Occlusal splints are designed to discourage clenching and grinding during the night and allow the muscles to adopt a more relaxed position. Many patients have success with a decrease in headaches around the temples and other TMD symptoms with wearing a custom splint every night. Occlusal splints are fabricated to cover the biting surface of the teeth covering the whole upper arch. They are made of a hard acrylic and have balanced contact with the lower teeth to avoid muscles tensing on one side to compensate. If these therapies provide significant relief but the patient still has consistent symptoms of pain or headaches around the temples, treatment with BOTOX can be discussed.
BOTOX treatment for TMD can significantly reduce painful symptoms in patients. Botox can be injected into the chewing muscles to decrease the strength of contraction. The dose administered is not high enough to cause muscle paralysis or loss of function. The muscles will still work but they won’t be over-contracting during use and contracting during rest. These muscles involved are in a near constant state of contraction therefore their intensity of contraction is too strong and leading to pain and muscle stiffness. With time and continued treatment every 3-4 months the muscle will lose its stiffness and ability to over-contract. Using the BOTOX to limit the strength of contraction over time will cause shrinking of those muscle fibers and inability of that same muscle to contract as hard. With regular treatment the hope is that as the muscle becomes “weaker” less frequent botox will be needed. It is important that the patient is also wearing their occlusal splint every night as an added measure to limit contraction. This type of therapy can provide significant relief to affected patients.

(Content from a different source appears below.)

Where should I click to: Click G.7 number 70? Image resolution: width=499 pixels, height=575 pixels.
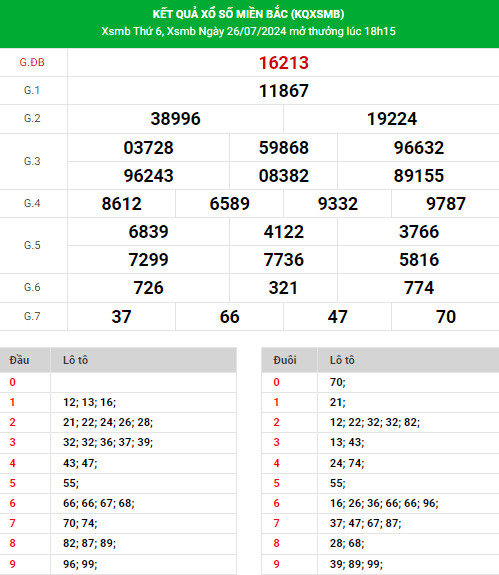(446, 316)
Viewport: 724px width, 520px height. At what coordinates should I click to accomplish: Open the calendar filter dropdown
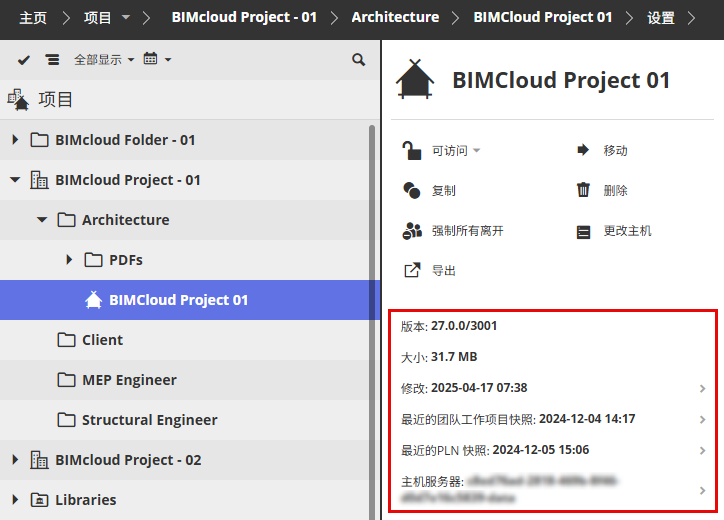(x=157, y=60)
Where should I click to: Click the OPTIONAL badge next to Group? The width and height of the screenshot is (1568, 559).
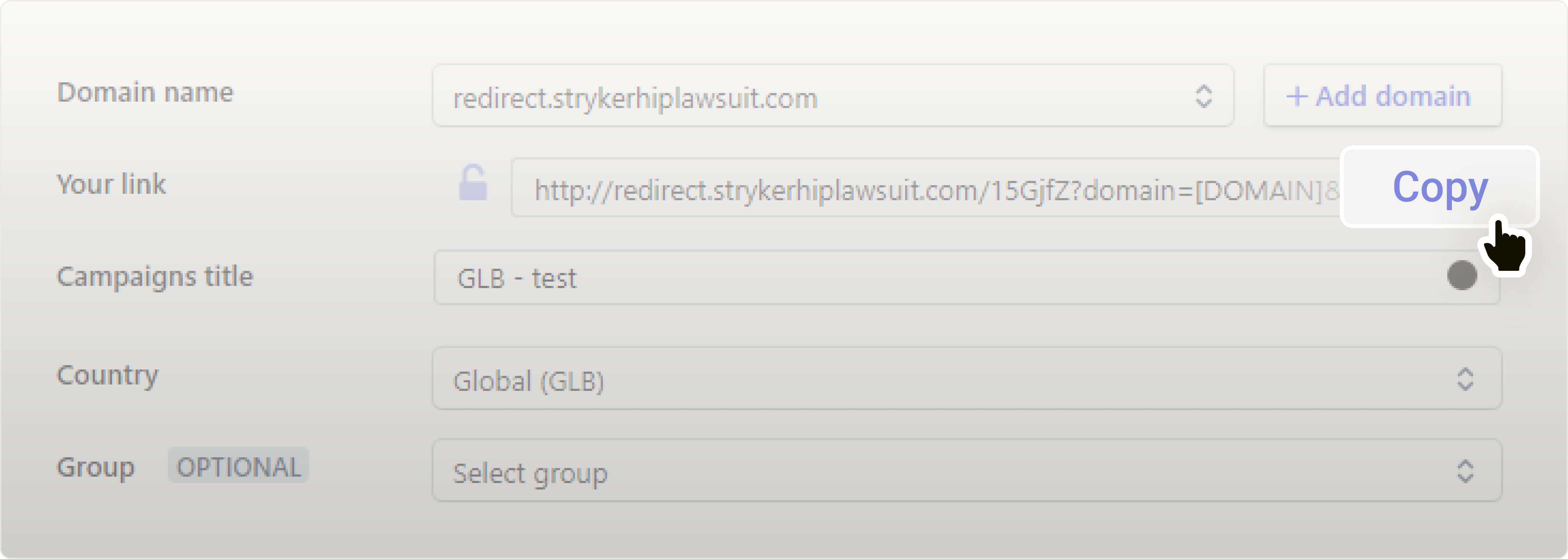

A question I get asked a lot by patients is “what would happen if I don’t wear a night guard or try conservative therapy?” This is a good question. Early on if the symptoms are limited to chewing muscles with time and without treatment muscles in the neck and shoulders will become involved and areas of referred pain can increase. Since there are a spectrum of TMD disorders there is also a progression of the disease. Up to this point we’ve only discussed muscular dysfunction but with untreated muscular dysfunction the patient can more easily progress to derangement of the joint and degenerative joint disease. Some of these conditions become severe enough to warrant surgery with an oral surgeon or ENT. If you’re having painful symptoms and suspect you may have TMD visit your dentist for an evaluation, it's important not to wait in case the pain is referred from a tooth that needs prompt treatment.